#眞子side


桃とモッツァレラを、器用にフォークで突き抜いて。
遠慮の無い大口に放り込んだと思ったら、豪快にビールを呷る。
グラスを離れた唇は濡れていて。舌先が口角の泡をなぞったら、無防備な視線は崩れたベビーリーフの山を捉えていた。

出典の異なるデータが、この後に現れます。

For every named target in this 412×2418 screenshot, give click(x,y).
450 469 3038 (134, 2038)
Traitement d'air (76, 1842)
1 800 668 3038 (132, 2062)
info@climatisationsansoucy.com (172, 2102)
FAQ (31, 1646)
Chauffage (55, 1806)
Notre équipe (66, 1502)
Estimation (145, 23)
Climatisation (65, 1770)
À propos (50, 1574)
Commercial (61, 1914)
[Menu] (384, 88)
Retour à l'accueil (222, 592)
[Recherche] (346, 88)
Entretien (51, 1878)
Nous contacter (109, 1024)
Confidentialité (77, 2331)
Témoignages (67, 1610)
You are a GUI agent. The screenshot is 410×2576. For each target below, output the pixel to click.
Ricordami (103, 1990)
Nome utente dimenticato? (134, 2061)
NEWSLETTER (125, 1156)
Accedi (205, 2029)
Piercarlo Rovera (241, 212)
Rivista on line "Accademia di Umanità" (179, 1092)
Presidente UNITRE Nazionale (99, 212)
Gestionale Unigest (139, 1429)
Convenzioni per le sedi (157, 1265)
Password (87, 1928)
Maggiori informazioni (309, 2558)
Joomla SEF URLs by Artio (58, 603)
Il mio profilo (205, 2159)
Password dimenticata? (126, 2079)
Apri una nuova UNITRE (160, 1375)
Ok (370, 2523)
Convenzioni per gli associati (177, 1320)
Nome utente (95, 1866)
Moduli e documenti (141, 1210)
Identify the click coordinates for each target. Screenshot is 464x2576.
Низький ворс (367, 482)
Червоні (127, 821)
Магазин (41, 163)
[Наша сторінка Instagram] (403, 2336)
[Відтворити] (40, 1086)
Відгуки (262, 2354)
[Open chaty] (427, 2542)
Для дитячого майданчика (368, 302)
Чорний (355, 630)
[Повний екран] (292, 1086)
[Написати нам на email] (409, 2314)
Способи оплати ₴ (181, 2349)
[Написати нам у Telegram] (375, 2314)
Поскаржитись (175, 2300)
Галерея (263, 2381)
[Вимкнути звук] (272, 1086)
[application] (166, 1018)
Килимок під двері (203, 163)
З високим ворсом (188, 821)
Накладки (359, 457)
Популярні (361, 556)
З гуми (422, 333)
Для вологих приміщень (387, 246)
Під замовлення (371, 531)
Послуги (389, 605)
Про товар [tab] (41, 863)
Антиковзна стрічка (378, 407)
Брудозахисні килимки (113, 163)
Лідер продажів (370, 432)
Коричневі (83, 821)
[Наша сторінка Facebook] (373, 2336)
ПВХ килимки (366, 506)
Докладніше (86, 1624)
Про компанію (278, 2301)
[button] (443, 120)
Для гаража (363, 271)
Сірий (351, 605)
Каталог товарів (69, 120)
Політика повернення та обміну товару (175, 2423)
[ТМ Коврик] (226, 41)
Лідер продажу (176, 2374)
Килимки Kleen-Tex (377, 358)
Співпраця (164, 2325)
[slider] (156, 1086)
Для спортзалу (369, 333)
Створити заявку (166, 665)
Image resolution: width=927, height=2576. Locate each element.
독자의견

さっきから、隣のテーブルの女子が頬を染めて耳打ちし合っている。
当のエリーは、気付かない。



眞「よく食べるね。もうパスタ頼む?」

エ「ん〜。」


そんなに飲んで、よく酔わないね。
今更にそう声をかけたくなるほど、エリーの飲みっぷりは気持ちがいい。水のように、冷えたビールを呷る。


エ「どうしよっか。ピザでもいいけど?」


長い指先が、差し出すメニューを受け取る。
伏せた睫毛の長さと、細い輪郭の下の喉ボトケ。
このアンバランスさが、エリーの官能。



眞「あたし、エリーを好きにならなくて良かったわ。」


危うく、隣のテーブルの女子たちのように。この官能に、ただ指を咥えるところだった。


エ「は?笑
あ、蛍烏賊。美味そう。」


蛍烏賊を好きなのは、十和子。
改めて、このエリーに想われる十和子は大したものだと思う。

小さな蛍烏賊、一匹一匹みたいに。
エリーの唇に飛び込んでみたらいいのに、なんて。




エ「で?何処まで話したっけ。廣井さんが急にキャラ変したって?」

眞「あ、ああ、うん!」


フシダラな妄想を、慌てて咳払う。


眞「そーなんだよ。急に余裕たっぷりの、色男キャラになりやがったわけ。あのオドオドした下僕感は何処行った?!って感じで!」

エ「好きになったから、そう見えるんじゃないの。笑」

眞「ぬぁってないっ(なってない)!!!怒」


怒りの反論は、エリーの笑い声に掻き消された。